Russia is using the nuclear power plant in southern Ukraine to frighten people and to blackmail the Ukrainian leadership and the whole world, Zelensky said in a video address broadcast on Saturday evening.

Russia, a nuclear power in terms of weaponry, is building nuclear power plants in several countries.

Kyiv and Moscow have been accusing each other for days of being responsible for the shelling of the largest nuclear power plant in Europe.

Zelensky has accused Russian troops of using the Russian-occupied site as a fortress from which to fire on the small towns of Nikopol and Marhanez, which lie on the other bank of the Dnipro reservoir.

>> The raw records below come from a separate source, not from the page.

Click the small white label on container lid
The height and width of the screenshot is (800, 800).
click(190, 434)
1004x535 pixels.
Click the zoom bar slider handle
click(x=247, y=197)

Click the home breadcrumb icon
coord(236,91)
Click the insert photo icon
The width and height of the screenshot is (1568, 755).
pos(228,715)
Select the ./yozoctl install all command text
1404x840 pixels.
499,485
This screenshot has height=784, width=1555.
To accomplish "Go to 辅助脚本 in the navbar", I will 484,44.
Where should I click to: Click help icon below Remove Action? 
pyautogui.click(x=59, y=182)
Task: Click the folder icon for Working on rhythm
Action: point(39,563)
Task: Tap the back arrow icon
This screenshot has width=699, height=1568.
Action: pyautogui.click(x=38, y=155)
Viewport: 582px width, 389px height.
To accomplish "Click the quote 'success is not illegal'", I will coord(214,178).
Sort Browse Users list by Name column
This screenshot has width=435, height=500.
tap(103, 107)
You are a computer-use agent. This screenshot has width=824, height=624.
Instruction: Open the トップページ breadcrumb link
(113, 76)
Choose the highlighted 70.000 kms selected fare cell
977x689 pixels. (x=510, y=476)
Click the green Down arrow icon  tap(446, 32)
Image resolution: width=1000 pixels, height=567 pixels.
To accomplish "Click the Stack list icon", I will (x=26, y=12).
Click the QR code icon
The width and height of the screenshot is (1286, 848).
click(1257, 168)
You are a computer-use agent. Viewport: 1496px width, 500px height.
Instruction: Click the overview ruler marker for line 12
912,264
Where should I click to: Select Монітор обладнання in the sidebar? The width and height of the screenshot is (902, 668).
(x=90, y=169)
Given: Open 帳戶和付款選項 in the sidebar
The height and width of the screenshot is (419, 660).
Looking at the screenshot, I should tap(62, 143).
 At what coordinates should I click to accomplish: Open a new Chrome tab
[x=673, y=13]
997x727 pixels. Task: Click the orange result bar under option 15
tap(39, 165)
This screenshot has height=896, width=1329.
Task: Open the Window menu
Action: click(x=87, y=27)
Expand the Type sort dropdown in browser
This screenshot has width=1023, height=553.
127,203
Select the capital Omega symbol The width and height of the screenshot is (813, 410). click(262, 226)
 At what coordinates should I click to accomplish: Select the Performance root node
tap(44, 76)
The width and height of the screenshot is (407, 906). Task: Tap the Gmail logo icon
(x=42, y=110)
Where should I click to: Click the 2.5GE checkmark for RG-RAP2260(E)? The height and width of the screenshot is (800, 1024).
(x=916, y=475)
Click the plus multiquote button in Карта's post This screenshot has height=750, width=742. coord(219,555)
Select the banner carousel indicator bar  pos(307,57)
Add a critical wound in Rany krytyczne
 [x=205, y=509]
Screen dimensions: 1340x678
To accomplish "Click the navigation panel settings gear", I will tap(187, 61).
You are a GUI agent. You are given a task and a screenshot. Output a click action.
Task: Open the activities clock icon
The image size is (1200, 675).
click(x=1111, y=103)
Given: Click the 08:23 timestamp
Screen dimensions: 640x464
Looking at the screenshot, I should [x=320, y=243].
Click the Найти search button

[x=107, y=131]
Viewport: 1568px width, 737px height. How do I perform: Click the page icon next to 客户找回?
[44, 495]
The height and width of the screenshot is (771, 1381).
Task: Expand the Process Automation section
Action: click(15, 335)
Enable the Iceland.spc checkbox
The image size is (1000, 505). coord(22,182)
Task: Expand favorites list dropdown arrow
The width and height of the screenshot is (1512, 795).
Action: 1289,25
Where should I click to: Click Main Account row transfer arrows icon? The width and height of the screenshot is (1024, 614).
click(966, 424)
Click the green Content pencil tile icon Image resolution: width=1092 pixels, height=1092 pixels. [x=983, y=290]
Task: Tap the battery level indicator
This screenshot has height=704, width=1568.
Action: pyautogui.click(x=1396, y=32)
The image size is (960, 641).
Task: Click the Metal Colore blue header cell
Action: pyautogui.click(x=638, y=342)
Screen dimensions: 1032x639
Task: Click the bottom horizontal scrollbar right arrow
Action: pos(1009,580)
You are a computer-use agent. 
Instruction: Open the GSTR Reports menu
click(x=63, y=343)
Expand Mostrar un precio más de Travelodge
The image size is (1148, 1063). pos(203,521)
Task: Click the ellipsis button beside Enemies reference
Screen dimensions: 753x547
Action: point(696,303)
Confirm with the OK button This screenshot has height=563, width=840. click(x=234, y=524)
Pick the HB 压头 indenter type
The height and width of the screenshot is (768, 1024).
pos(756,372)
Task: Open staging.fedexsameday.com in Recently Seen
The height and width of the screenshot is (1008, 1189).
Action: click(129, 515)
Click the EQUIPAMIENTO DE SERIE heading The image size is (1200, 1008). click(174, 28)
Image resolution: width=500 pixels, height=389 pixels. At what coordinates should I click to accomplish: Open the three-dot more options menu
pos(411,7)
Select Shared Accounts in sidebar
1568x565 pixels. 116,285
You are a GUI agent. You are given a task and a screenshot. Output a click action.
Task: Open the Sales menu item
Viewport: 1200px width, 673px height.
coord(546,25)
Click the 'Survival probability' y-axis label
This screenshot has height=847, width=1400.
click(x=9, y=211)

He warned that the deployment of Russian troops on the site of the nuclear power plant "increases the radioactive threat to Europe to a level that did not exist even at the most difficult moments of confrontation in the times of the Cold War."

Zelensky called for "a tough reaction" in the video.

Earlier on Saturday, Ukraine called on Western states for help to prosecute Russian war crimes committed during the invasion of the country.

Kyiv needed experts in military law and specialists in investigating war crimes to punish the Russian attackers, Ukrainian Defence Minister Oleksii Reznikov said in a lengthy statement published on Facebook on Saturday.

The minister said had sent a corresponding request via the Foreign Ministry to the Ukraine Contact Group, which includes countries like the US, Britain and Germany and coordinates arms deliveries for the Ukrainian armed forces.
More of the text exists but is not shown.